The final Inpatient Prospective Payment System rule specifies how hospitals are to be paid for Medicare beneficiaries' inpatient care starting Oct. 1 and clarifies penalties to hospitals.
CMS offered hospitals some additional guidelines for inpatient admissions and finalized requirements for the Part A to Part B rebilling in the 2014 IPPS Final Rule, released August 2.
CMS also finalized a negative 0.8% recoupment adjustment as part of the documentation and coding adjustment mandated by the American Taxpayer Relief Act of 2012. The rule lays out the framework for the new Hospital-Acquired Condition Reduction Program, which will begin in FY 2015. The rule updates the measures and financial incentives in the Hospital Value-Based Purchasing and Readmissions Reduction programs.
CMS stated it was attempting to clarify guidelines around when a patient should be admitted to the hospital in its updated inpatient admission guidelines. In the past, CMS used 24 hours as a benchmark for medical necessity for inpatient admission. CMS finalized a change to that timeframe, making it care that is expected to cross two midnights.

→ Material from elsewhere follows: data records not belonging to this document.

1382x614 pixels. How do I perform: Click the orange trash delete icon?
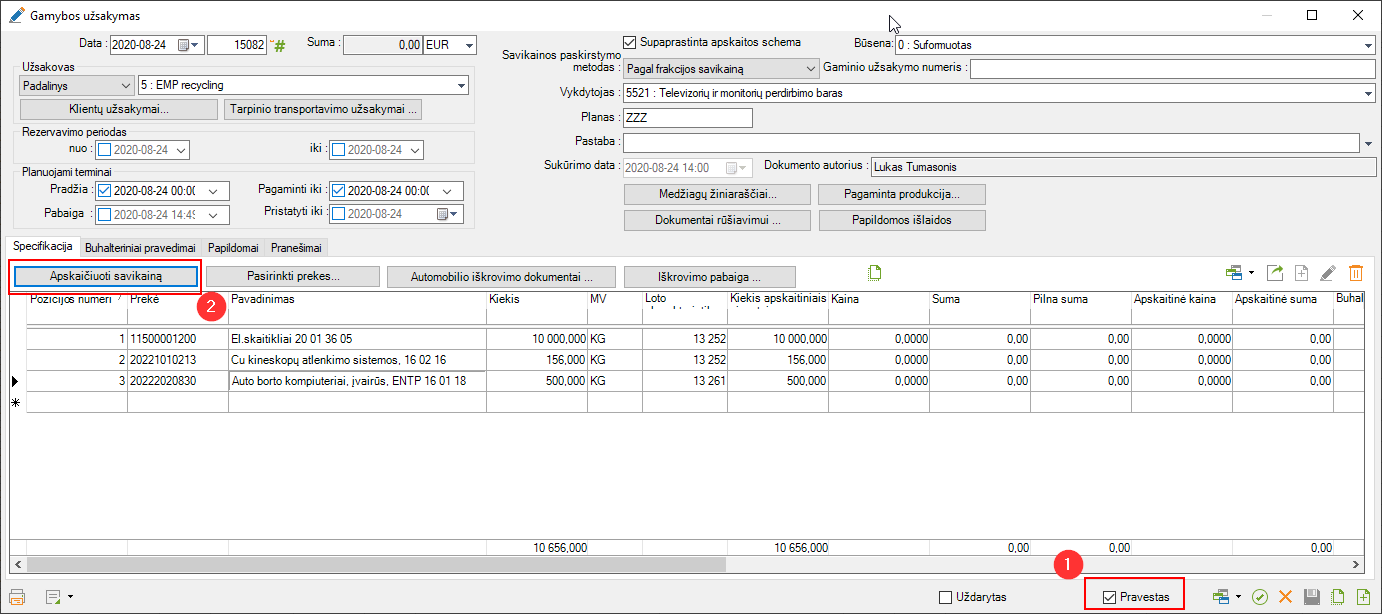(x=1356, y=273)
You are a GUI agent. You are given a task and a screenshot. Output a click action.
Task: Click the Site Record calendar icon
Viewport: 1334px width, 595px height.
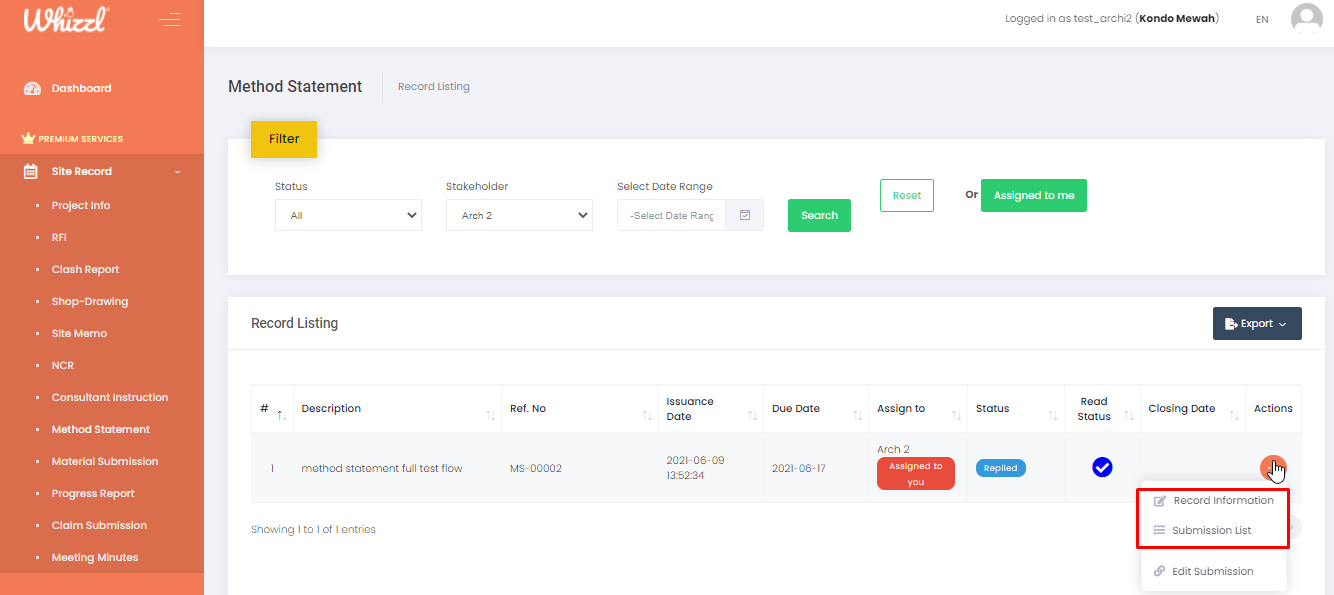tap(31, 171)
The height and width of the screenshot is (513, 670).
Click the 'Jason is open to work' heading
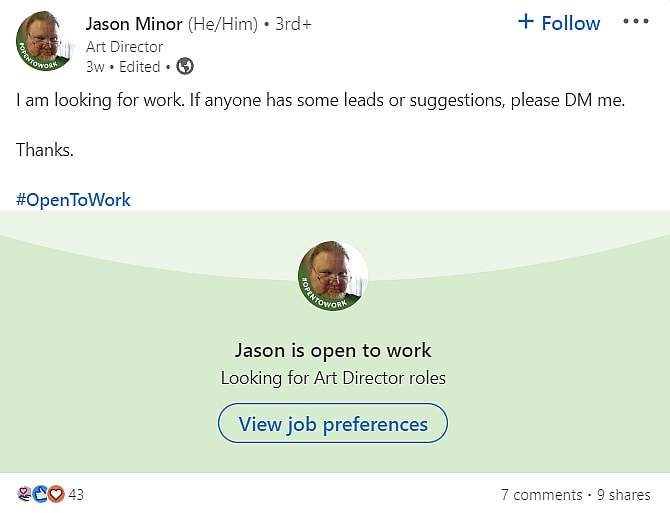coord(333,350)
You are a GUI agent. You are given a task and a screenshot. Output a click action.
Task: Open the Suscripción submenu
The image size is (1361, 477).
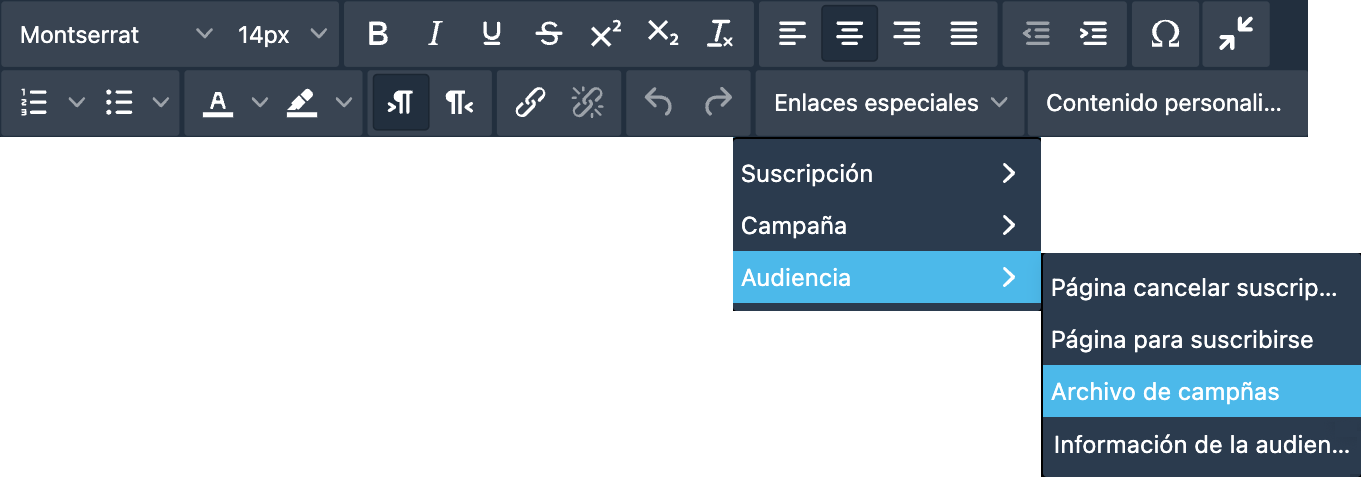[x=887, y=173]
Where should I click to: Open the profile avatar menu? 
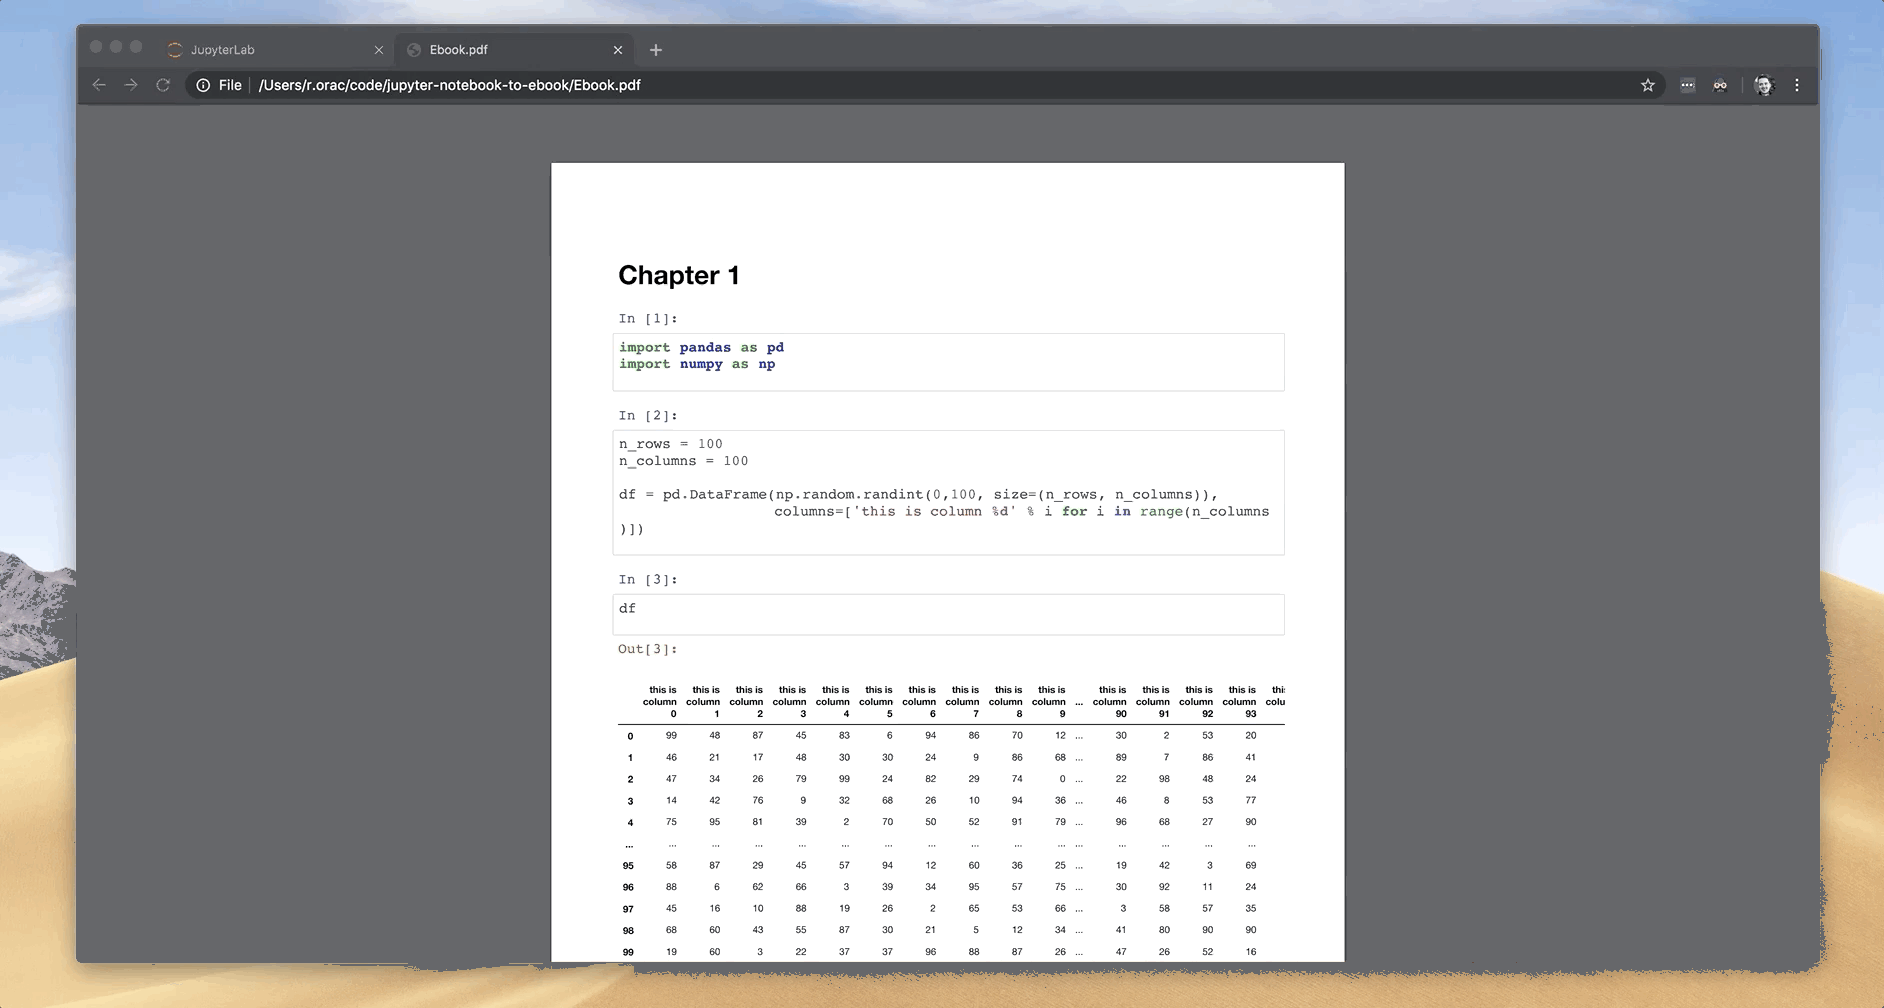point(1763,85)
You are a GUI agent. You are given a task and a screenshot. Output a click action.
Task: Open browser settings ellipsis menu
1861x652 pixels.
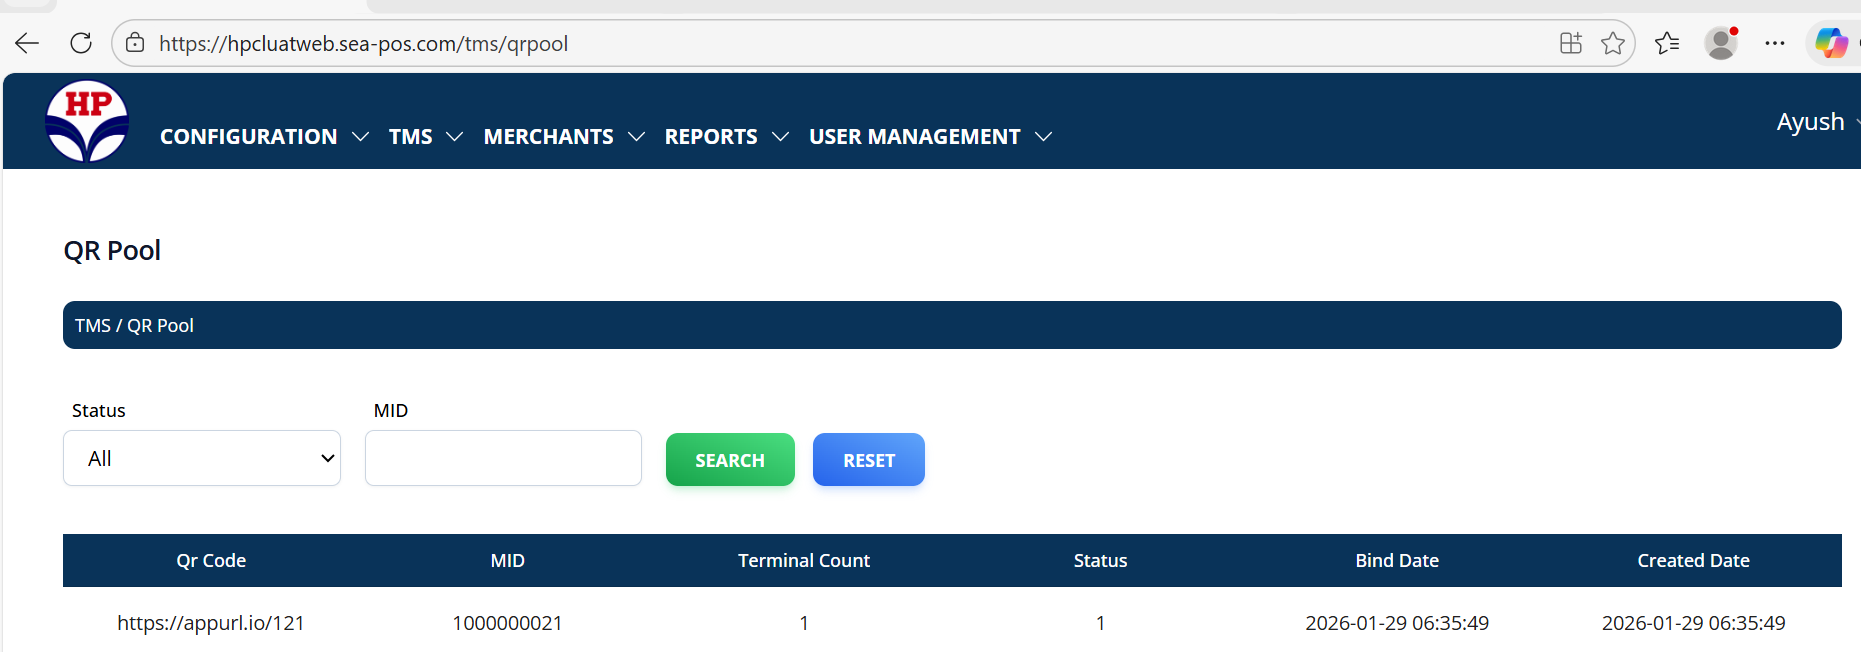[1775, 43]
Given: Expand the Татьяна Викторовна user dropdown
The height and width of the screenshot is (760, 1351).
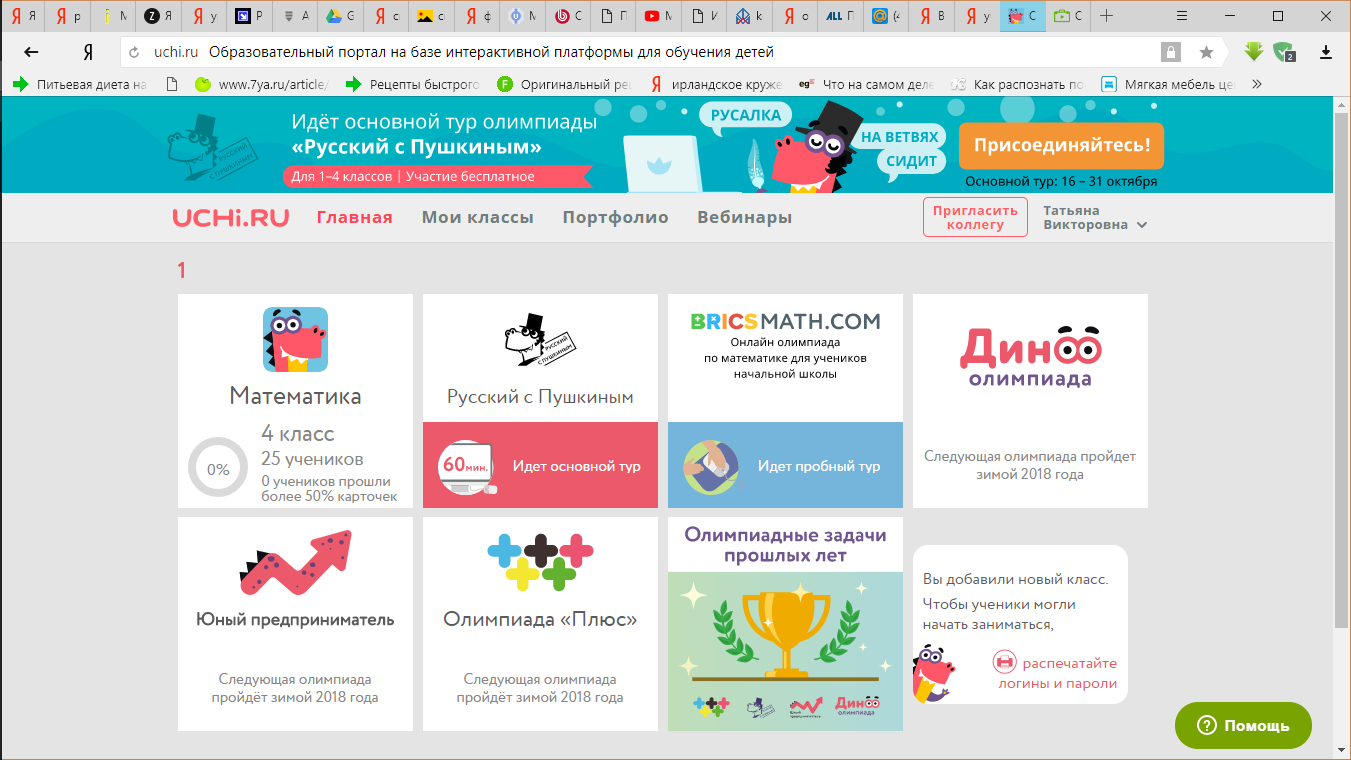Looking at the screenshot, I should pyautogui.click(x=1141, y=225).
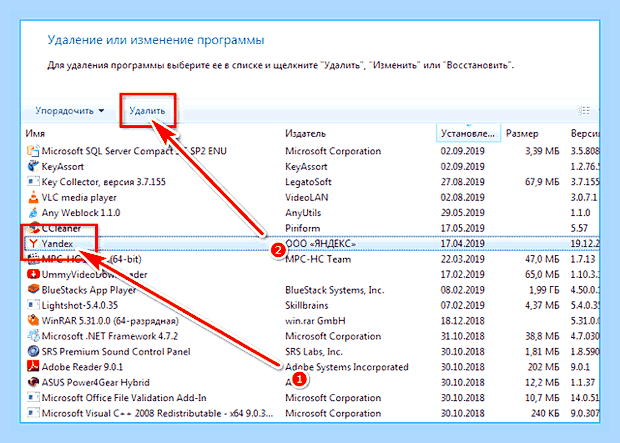Viewport: 620px width, 443px height.
Task: Select the VLC media player cone icon
Action: point(33,197)
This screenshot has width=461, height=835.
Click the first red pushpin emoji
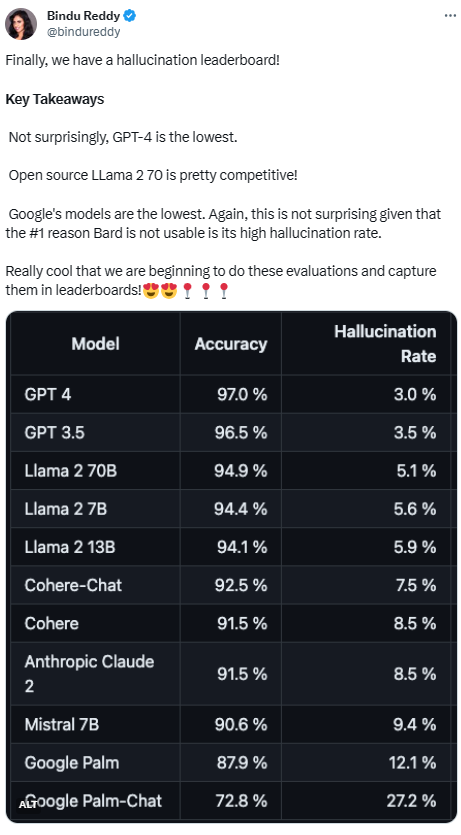click(x=187, y=291)
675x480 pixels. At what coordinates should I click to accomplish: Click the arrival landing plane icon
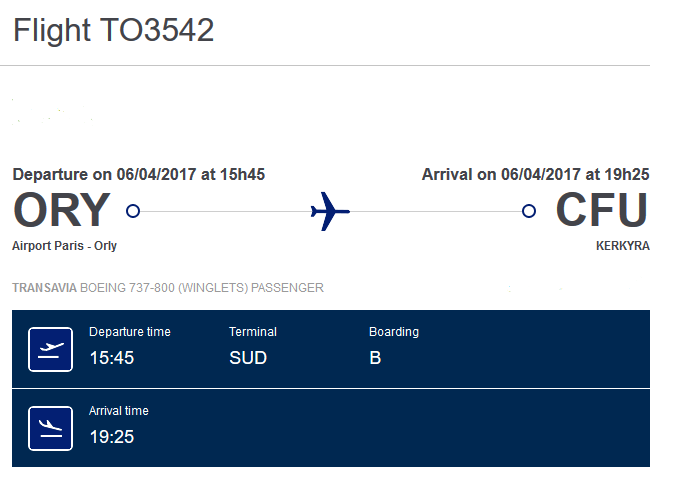coord(50,428)
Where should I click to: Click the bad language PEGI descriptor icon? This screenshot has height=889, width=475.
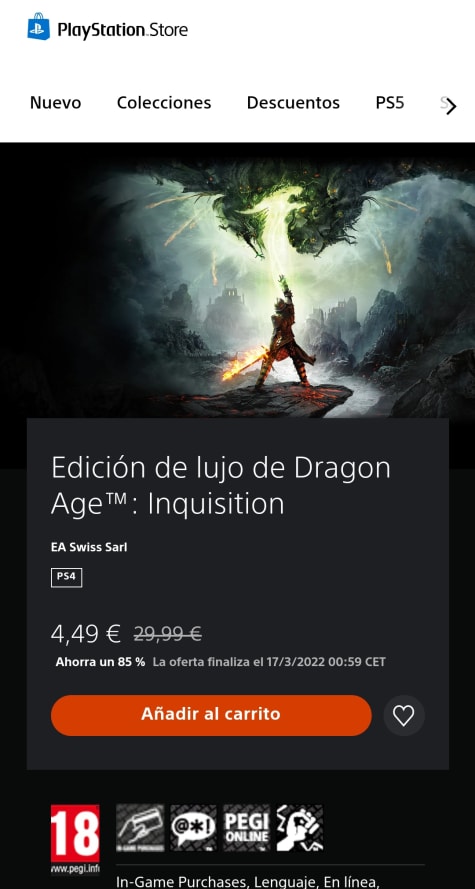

"I am not sure how facilities will communicate the new 'two-midnights' regulation to their physicians, staff, and patients," says Debbie Mackaman, RHIA, CHCO, regulatory specialist for HCPro, Inc., in Danvers, Mass. "Medicare has stated that the purpose of the new rule is to provide 'both consistency and clarity.' I am not convinced that they have done that and I am concerned that the beneficiaries will be impacted by this new rule more than what CMS has stated." If a physician expects a patient's treatment to cross two midnights and admits the patient based on that belief, then CMS will generally consider the inpatient admission to be appropriate. The physician must write an order for inpatient services and document the reasons for the admission in the patient's record.